Suppose, they have just been machine-cleaned and are played maybe two times a month in a regular environment.
Also treated with Last record preservative and kept in sealed outer sleeves.
Once a year or so?
Just don't tell me before each play, yeah, I heard of this insane approach.
inna

Showing 11 responses by ct0517

11-23-15: Stringreen
Almost never.... I use a Hunt brush before playing. I have a Nitty Gritty, but only use it to get peanut butter off of the record if I find some.

Gravity suction cleaning machines work better with peanut butter - especially crunchy.
What a cute breed some of you are.

Thanks Dawg ....
My wife stopped calling me cute a few years ago. I think when I decided I didn't want to work for a boss anymore.
You know I kind of miss it. I will take what I can get.

I suppose, you never clean your shoes either or maybe once.

Since you are asking.....

My black shoes hang in the closet. They only get a little dusty. I use a carbon fiber brush on them,
If I want them to be really shiny, I put some peanut butter on them and call over Koaltar
my running buddy

These days my main shoes look like this.

They are good for 500 miles. So they get changed out every couple months.
There is no need for cleaning. They become walking shoes when their time is up.

Inna

........ I use Okki Nokki machine and Audio Intelligent three step cleaning solutons.

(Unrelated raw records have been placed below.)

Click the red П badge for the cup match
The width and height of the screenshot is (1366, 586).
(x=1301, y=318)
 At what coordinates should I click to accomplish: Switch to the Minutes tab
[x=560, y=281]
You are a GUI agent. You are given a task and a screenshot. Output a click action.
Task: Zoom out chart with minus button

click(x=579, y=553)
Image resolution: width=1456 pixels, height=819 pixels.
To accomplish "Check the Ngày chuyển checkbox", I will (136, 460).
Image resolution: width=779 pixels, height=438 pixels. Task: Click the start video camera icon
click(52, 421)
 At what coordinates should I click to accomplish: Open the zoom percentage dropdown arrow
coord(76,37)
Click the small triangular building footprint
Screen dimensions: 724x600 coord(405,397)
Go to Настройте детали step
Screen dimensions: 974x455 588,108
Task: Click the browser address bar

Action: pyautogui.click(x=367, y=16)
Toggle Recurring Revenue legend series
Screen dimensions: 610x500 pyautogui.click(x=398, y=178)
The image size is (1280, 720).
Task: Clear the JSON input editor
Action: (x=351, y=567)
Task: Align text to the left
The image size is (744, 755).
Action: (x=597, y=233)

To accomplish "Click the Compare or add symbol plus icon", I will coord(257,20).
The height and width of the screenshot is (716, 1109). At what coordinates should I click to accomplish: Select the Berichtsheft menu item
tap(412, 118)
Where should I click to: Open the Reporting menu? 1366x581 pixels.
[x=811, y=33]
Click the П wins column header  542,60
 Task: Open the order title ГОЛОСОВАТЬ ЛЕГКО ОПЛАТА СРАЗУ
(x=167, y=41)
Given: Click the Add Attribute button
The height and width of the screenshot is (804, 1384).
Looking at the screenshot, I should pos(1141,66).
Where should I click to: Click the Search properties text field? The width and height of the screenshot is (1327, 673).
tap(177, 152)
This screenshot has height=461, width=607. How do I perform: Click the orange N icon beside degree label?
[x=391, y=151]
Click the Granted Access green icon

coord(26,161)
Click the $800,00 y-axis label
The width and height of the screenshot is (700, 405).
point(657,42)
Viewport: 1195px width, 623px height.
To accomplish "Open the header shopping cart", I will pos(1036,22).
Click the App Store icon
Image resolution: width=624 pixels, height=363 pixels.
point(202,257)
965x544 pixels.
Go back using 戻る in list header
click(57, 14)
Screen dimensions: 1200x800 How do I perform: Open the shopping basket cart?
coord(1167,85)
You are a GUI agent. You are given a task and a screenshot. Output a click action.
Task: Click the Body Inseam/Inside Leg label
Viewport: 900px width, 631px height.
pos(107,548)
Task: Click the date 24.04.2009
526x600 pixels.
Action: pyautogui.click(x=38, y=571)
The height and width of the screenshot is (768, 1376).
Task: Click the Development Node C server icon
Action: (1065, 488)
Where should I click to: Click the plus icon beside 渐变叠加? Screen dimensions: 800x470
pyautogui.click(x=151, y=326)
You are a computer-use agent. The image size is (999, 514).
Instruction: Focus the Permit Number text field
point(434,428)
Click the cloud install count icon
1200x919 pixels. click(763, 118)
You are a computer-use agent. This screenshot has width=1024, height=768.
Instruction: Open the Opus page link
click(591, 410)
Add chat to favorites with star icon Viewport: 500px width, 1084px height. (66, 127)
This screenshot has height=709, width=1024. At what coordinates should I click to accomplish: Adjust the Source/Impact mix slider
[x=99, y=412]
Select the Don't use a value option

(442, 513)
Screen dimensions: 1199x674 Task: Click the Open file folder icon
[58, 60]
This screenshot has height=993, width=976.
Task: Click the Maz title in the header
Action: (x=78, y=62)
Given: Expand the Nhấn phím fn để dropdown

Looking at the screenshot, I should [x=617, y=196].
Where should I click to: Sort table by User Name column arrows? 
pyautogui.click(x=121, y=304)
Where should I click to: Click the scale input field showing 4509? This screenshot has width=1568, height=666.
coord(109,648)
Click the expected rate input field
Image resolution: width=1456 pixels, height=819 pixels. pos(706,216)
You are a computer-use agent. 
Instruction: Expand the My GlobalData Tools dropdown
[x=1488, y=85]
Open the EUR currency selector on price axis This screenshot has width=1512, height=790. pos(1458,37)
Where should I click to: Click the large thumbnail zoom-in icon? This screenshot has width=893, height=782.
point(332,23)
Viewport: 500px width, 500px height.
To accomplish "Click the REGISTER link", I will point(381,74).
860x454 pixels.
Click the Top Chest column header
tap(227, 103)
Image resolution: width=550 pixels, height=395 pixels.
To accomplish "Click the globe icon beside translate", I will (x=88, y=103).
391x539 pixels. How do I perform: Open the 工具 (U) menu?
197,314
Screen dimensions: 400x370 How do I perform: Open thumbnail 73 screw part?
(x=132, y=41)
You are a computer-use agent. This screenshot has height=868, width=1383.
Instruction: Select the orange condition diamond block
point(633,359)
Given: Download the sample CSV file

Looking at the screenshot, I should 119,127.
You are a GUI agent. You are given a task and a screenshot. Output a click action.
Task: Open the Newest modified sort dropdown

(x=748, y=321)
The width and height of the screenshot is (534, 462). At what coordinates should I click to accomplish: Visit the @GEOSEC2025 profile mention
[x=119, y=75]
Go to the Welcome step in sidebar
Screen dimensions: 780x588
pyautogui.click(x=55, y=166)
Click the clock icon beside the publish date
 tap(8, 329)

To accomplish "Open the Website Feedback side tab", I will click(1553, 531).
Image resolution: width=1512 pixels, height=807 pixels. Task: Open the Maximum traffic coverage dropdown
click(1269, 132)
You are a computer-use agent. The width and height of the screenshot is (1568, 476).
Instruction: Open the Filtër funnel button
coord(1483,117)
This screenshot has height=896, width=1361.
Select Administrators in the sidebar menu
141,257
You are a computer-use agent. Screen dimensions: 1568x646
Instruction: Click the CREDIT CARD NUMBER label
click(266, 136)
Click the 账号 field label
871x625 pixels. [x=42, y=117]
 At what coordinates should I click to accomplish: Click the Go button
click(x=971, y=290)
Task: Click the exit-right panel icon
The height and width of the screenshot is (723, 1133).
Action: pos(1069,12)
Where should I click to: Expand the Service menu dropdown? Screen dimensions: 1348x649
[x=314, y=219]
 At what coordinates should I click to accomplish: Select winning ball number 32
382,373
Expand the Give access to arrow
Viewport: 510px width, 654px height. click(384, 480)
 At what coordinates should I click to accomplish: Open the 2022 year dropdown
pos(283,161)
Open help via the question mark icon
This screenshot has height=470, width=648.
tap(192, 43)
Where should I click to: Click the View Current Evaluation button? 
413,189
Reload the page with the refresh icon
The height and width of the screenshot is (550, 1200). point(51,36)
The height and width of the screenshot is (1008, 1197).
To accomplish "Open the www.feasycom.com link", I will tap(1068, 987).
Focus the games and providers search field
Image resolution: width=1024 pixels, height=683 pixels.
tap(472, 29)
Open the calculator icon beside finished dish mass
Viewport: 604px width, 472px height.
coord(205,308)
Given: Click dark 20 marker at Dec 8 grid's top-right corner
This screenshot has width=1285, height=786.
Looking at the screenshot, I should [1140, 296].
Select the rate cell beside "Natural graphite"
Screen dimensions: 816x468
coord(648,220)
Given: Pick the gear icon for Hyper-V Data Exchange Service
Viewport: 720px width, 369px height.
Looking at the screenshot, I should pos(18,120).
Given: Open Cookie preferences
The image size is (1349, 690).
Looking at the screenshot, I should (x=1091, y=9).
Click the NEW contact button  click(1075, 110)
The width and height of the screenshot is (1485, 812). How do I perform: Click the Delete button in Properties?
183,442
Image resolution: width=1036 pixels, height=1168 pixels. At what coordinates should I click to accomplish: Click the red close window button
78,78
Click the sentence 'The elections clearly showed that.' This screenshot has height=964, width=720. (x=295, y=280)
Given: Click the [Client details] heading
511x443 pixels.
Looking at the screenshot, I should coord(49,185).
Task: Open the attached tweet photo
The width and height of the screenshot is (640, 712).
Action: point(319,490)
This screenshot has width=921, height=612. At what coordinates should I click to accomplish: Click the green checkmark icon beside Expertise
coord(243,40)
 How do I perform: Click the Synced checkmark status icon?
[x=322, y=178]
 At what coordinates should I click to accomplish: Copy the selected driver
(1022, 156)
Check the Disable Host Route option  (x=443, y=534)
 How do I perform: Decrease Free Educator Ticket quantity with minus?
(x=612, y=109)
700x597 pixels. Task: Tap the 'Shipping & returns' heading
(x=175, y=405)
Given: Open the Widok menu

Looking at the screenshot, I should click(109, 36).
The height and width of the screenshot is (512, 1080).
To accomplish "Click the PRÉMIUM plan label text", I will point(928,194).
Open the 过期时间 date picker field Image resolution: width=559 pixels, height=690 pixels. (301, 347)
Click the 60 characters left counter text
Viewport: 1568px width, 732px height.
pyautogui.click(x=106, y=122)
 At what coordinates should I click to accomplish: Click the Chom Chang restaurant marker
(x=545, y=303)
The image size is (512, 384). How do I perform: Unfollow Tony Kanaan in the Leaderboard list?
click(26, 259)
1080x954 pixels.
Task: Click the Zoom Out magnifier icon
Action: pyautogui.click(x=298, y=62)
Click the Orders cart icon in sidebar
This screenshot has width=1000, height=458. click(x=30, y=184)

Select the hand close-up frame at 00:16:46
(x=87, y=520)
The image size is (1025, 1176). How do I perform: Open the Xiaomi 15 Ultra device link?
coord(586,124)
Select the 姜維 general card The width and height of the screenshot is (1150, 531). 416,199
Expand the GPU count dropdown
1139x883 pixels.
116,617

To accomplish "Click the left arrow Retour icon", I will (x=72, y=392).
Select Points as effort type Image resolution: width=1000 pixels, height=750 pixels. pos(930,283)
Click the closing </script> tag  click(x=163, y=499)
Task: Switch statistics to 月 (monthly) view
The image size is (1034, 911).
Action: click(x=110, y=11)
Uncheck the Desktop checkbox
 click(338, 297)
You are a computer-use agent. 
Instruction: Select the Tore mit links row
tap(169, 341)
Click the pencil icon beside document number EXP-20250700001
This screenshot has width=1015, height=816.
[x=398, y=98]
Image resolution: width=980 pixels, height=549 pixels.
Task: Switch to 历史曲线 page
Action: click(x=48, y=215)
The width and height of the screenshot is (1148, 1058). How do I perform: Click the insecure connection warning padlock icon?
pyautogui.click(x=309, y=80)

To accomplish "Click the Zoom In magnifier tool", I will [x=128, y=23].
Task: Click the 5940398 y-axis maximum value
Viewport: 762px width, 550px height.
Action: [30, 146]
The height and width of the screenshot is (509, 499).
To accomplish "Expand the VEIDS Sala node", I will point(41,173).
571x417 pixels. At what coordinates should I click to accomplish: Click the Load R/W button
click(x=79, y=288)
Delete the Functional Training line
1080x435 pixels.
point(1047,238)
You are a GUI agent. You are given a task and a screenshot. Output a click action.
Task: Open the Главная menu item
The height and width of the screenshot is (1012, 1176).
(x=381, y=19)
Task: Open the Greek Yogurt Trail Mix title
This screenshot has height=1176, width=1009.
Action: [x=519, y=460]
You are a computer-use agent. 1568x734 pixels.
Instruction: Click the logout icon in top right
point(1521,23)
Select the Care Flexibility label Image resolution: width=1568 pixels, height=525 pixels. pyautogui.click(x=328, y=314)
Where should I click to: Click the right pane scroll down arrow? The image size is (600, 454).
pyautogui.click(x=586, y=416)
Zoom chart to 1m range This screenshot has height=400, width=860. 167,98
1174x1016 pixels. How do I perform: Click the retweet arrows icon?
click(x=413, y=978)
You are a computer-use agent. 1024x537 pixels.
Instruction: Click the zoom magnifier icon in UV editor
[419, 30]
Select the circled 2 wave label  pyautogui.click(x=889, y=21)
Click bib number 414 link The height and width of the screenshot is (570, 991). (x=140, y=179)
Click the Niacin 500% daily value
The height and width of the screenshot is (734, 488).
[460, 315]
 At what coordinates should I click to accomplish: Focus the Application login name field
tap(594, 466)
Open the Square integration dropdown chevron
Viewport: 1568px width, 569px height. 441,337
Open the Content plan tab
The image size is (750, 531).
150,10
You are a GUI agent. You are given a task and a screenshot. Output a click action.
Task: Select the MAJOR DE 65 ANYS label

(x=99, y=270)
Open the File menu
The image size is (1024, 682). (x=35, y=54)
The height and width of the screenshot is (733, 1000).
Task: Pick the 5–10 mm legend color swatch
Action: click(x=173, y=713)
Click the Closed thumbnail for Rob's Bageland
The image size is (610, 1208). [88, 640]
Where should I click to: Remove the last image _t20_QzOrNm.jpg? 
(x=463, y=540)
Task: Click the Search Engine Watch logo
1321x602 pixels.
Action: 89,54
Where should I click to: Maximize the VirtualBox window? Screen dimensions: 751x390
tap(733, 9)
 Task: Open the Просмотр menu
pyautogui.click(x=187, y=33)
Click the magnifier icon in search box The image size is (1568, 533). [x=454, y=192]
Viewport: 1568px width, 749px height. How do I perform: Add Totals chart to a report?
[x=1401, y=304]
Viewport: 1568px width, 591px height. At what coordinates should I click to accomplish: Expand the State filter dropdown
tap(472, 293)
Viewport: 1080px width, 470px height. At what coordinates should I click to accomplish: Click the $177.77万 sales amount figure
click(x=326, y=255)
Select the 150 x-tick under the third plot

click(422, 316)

If anyone has a friend looking to get into vinyl. Show him the picture on that website. If he still decides to get involved, he deserves everything that's coming to him.

Inna - I don' think that brush can remove everything. Imagine, as an example, that while playing records you sometimes smoke or cook. You'll get some of that stuff on your records.

A friend got me a brush available through ebay in Japan that works on two AA's. Its great at removing lint. You hold it on the record as it spins. It works like a vacuum cleaner. This is for records that have already been cleaned properly and are stored in a proper sleeve. For Daily use.

Cooking dramatically changes humidity levels. If you want to stop paying someone else to mix fluids for you I can tell you how to make a solution that can be tailored to the humidity in the room. My email is on my system page link.

Happy Thanksgiving to my American friends
My tonearm loves desert air. It keeps telling me to move out there with it. :) My knees would probably agree.
All that desert air would be great for a turntable if it wasn't for all that static electricity from that dry air.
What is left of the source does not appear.